• Your assignment
Restate word for word the lines of the records below, starting at the line that contains "Explosive Waste Disposal (135, 176)" and ending at the line that contains "Electronic Waste (E-Waste)", with both of those lines included and nothing else.

___ Task material

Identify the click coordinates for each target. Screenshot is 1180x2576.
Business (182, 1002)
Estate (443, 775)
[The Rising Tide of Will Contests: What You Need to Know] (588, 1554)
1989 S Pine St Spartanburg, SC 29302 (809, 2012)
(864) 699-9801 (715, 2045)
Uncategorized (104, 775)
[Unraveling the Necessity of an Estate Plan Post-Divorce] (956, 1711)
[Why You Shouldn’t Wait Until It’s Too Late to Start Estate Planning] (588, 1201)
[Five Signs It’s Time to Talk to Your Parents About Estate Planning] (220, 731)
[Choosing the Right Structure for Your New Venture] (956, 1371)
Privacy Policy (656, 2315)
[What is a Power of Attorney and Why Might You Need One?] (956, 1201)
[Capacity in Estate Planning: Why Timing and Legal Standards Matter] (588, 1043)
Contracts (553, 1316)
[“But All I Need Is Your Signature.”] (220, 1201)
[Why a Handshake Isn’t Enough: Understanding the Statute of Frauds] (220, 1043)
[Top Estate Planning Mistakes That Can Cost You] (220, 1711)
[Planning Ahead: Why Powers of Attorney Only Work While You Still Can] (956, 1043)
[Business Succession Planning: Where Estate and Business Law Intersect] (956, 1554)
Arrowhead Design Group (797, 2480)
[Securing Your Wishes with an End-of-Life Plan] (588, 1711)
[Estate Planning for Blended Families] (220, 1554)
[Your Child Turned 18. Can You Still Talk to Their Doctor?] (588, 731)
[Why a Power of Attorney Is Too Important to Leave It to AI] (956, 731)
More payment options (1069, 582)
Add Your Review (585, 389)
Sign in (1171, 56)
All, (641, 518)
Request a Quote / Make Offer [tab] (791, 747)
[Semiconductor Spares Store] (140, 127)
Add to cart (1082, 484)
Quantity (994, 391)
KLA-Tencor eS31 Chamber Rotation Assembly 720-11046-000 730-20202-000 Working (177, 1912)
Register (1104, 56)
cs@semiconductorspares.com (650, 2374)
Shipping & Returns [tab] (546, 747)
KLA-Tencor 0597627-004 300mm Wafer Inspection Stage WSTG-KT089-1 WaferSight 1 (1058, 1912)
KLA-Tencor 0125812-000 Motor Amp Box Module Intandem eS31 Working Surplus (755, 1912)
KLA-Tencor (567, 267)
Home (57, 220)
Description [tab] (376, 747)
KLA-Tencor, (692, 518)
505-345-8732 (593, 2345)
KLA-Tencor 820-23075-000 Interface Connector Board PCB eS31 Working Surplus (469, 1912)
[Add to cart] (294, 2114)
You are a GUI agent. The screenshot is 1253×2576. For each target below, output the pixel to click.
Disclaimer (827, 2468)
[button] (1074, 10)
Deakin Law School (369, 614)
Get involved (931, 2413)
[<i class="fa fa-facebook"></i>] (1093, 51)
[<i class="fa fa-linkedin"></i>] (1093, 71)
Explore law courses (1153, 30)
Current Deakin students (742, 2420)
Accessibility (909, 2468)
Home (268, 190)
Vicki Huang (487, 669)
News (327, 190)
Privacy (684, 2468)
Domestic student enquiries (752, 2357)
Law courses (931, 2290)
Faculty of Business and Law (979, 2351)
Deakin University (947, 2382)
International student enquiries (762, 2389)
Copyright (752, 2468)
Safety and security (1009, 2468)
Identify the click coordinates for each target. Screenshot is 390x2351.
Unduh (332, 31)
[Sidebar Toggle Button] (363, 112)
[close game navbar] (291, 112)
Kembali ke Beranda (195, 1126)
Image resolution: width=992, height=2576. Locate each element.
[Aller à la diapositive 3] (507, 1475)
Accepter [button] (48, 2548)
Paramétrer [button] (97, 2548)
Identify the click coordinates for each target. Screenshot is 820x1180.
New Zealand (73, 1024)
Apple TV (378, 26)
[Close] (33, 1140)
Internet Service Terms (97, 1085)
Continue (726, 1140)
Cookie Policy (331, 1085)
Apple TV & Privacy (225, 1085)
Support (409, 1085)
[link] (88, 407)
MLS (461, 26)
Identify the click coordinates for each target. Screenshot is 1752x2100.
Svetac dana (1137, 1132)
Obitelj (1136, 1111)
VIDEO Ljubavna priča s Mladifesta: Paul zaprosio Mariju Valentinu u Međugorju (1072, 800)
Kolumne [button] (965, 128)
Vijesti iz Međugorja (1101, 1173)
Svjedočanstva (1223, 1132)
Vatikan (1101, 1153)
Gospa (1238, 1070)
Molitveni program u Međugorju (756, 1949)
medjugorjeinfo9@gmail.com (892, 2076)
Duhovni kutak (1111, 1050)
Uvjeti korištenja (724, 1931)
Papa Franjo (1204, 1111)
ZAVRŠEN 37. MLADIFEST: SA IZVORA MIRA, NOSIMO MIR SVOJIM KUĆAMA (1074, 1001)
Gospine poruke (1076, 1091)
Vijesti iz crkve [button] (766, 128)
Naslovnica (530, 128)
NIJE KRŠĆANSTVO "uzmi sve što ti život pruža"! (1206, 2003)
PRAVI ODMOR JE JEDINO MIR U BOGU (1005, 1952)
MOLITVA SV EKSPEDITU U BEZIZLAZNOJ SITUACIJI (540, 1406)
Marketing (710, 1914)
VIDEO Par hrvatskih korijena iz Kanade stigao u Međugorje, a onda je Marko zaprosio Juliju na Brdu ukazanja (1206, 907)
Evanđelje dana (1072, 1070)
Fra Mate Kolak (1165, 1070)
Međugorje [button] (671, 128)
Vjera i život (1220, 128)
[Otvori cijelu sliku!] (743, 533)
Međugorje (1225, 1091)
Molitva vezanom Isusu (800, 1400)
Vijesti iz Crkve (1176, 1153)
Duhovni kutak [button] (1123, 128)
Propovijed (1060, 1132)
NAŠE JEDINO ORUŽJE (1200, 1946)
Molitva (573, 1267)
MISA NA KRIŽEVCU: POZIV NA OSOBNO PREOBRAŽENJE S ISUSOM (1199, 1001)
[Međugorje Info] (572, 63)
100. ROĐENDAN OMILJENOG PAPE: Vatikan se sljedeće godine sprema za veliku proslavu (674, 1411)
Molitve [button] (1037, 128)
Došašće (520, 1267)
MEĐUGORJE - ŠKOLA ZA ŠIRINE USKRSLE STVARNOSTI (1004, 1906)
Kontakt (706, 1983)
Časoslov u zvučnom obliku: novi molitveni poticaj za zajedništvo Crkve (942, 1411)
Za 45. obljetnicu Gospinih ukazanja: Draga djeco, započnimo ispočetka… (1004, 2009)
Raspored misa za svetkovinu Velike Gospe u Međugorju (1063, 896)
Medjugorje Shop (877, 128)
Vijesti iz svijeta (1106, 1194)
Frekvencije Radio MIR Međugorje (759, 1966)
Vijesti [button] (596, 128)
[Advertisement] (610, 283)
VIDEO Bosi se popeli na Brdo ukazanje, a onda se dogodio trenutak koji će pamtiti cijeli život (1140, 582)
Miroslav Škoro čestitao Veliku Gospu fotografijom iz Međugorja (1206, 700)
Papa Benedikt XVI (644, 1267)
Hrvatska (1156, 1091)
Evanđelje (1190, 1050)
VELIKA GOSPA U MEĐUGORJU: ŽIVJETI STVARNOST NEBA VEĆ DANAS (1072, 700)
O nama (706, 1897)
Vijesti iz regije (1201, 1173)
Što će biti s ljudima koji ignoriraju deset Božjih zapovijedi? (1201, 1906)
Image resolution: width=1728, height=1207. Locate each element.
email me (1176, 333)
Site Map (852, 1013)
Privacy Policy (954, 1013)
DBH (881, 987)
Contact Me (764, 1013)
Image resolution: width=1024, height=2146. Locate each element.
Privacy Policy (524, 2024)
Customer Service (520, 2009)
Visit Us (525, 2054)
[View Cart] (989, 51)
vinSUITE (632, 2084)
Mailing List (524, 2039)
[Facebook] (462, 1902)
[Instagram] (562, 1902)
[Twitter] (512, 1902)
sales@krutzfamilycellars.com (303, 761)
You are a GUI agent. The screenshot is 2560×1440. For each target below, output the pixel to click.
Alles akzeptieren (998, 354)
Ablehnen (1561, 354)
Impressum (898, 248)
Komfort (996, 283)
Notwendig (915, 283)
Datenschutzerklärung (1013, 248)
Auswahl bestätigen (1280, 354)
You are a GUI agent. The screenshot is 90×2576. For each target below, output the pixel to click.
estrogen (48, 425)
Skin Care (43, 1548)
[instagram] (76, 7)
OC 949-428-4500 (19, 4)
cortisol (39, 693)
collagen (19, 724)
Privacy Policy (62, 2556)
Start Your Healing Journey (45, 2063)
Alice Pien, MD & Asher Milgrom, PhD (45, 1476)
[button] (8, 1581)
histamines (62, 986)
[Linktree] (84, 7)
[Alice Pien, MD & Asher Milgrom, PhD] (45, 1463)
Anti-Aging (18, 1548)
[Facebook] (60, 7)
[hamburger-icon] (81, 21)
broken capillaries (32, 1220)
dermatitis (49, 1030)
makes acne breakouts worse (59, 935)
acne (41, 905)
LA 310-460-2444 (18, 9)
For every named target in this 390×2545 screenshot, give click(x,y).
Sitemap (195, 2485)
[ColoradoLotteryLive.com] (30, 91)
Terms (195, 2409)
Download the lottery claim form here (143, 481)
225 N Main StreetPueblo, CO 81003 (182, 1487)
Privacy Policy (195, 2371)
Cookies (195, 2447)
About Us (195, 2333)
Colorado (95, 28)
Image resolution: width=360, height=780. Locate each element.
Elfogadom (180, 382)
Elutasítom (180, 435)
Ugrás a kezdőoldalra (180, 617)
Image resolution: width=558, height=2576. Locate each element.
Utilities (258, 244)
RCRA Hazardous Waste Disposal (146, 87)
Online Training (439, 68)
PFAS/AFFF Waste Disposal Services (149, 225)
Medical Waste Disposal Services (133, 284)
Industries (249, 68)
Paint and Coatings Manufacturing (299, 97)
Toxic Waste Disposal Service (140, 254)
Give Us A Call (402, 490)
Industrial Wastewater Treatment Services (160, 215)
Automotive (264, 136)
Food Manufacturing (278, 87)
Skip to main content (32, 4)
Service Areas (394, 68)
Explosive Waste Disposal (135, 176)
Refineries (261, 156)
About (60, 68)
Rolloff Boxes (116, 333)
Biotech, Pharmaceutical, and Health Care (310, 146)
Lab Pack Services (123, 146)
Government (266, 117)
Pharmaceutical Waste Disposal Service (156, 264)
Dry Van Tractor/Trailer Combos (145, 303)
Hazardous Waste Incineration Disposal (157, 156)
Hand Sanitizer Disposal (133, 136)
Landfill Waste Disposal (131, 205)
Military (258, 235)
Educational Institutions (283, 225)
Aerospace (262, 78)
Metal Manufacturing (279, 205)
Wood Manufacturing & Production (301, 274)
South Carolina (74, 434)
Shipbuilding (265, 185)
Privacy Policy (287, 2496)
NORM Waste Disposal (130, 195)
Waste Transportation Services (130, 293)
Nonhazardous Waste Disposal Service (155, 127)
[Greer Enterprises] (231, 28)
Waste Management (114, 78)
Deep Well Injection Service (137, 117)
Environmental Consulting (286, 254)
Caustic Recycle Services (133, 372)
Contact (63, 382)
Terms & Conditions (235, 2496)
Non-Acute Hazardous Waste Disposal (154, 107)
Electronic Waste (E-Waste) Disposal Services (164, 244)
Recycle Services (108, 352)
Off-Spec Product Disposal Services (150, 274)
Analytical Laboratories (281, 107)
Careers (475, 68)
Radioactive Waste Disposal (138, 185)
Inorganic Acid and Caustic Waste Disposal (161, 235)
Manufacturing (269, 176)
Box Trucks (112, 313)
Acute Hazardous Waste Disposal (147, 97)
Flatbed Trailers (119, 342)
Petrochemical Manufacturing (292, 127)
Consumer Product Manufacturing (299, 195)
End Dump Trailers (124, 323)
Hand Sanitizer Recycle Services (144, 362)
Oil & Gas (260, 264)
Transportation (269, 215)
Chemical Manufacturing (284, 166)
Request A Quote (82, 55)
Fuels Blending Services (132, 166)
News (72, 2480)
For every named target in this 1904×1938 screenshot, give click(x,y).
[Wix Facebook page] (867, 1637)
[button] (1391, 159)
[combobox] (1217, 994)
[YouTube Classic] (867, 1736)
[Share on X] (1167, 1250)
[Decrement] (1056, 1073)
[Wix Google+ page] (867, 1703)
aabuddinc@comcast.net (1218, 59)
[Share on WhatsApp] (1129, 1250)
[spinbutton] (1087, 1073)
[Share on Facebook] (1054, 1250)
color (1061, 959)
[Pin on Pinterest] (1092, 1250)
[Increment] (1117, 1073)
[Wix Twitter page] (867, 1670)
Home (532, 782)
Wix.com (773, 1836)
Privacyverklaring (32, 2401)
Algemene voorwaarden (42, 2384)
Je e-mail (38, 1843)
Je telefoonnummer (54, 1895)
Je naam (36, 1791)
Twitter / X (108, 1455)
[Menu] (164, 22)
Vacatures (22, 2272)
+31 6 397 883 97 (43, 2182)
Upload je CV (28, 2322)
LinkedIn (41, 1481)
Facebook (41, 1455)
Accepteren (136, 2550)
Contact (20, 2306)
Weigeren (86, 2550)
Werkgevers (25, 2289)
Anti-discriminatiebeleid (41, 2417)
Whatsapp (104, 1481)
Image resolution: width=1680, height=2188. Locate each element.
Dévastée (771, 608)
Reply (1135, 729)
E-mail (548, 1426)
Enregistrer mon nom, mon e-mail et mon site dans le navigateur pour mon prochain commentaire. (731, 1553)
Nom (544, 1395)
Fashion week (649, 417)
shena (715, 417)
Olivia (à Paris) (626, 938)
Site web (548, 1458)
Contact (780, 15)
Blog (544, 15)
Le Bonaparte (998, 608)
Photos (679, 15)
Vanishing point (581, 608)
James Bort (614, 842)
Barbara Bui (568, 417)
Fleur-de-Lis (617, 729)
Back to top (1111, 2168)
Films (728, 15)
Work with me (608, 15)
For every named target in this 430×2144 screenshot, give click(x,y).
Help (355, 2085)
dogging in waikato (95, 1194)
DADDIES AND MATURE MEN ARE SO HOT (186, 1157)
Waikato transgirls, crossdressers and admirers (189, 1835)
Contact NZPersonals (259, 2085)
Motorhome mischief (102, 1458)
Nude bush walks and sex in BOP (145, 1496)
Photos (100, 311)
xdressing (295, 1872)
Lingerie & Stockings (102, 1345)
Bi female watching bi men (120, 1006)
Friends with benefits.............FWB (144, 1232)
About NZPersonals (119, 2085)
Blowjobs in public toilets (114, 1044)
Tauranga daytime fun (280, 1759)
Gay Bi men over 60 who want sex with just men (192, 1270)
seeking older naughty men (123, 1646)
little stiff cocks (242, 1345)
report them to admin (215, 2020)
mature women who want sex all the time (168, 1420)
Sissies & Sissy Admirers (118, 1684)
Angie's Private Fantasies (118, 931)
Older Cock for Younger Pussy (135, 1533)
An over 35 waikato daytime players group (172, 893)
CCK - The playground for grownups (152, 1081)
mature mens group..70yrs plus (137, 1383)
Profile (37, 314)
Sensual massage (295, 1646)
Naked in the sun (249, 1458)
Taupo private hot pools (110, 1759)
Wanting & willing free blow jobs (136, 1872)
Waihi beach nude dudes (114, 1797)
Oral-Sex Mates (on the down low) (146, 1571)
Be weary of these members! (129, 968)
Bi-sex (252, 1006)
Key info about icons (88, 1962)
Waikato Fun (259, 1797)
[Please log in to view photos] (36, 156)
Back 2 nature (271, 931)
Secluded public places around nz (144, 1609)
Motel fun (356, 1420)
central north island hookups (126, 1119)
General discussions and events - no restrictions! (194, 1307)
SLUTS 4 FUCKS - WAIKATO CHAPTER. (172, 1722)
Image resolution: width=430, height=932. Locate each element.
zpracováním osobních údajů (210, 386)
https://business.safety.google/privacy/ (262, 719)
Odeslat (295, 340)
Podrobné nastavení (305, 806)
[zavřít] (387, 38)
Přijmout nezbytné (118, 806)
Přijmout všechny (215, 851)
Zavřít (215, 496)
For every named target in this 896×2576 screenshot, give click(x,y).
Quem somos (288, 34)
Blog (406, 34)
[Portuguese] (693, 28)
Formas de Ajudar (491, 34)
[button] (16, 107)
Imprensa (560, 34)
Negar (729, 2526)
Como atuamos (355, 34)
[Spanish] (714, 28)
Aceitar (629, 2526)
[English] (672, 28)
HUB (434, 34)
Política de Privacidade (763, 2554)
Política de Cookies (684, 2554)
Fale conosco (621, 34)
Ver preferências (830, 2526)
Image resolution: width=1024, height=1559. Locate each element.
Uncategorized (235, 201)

______

• Solution to the problem
Explosive Waste Disposal (135, 176)
Refineries (261, 156)
About (60, 68)
Rolloff Boxes (116, 333)
Biotech, Pharmaceutical, and Health Care (310, 146)
Lab Pack Services (123, 146)
Government (266, 117)
Pharmaceutical Waste Disposal Service (156, 264)
Dry Van Tractor/Trailer Combos (145, 303)
Hazardous Waste Incineration Disposal (157, 156)
Hand Sanitizer Disposal (133, 136)
Landfill Waste Disposal (131, 205)
Military (258, 235)
Educational Institutions (283, 225)
Aerospace (262, 78)
Metal Manufacturing (279, 205)
Wood Manufacturing & Production (301, 274)
South Carolina (74, 434)
Shipbuilding (265, 185)
Privacy Policy (287, 2496)
NORM Waste Disposal (130, 195)
Waste Transportation Services (130, 293)
Nonhazardous Waste Disposal Service (155, 127)
[Greer Enterprises] (231, 28)
Waste Management (114, 78)
Deep Well Injection Service (137, 117)
Environmental Consulting (286, 254)
Caustic Recycle Services (133, 372)
Contact (63, 382)
Terms & Conditions (235, 2496)
Non-Acute Hazardous Waste Disposal (154, 107)
Electronic Waste (E-Waste) Disposal Services (164, 244)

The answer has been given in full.